5. Ukraine’s President met with members of the Canadian Parliament
The Office of the President of Ukraine reported on July 3, “President Volodymyr Zelenskyy met with members of the Canadian Parliament, representatives of the group of friendship with Ukraine.
           The Head of State expressed gratitude for the consistent and powerful support for Ukraine by all political parties represented in the Canadian Parliament.
He also expressed gratitude to the members of the parliament for participating in the observer mission during the recent presidential elections in Ukraine. The President praised the intention of Canada to send the same mission to the parliamentary elections.

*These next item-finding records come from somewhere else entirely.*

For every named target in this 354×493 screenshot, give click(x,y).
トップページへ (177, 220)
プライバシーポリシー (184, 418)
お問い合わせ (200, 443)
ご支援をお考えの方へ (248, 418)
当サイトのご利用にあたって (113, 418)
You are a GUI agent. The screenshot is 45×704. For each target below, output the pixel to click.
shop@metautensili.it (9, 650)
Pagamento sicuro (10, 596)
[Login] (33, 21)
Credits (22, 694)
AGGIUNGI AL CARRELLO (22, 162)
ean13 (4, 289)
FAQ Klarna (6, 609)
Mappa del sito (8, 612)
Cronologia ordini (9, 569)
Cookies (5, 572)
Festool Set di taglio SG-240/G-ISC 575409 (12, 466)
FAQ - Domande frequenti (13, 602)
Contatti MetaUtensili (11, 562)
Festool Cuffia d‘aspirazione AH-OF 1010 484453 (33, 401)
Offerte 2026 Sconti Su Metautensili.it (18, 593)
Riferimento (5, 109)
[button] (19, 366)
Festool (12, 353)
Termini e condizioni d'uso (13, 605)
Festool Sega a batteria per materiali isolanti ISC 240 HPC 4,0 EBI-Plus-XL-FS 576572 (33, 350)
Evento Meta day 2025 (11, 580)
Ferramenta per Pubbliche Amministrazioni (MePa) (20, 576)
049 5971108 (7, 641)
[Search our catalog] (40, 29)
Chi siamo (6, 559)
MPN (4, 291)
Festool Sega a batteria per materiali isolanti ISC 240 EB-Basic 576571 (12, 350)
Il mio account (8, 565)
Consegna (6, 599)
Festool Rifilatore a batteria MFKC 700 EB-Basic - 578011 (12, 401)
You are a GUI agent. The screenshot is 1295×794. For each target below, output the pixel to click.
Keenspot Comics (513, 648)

           In addition, Volodymyr Zelenskyy noted the active position of Canadian parliamentarians in counteracting Russian aggression and introducing powerful Canadian sanctions against the Russian Federation.
          ‘I want to thank the Canadian Parliament for the consolidated support for the issues concerning Ukraine,’ the President said. The Head of State expressed hope for the continuation of active inter-parliamentary contacts after forming a deputy group on relations with Canada in the new Verkhovna Rada of Ukraine.”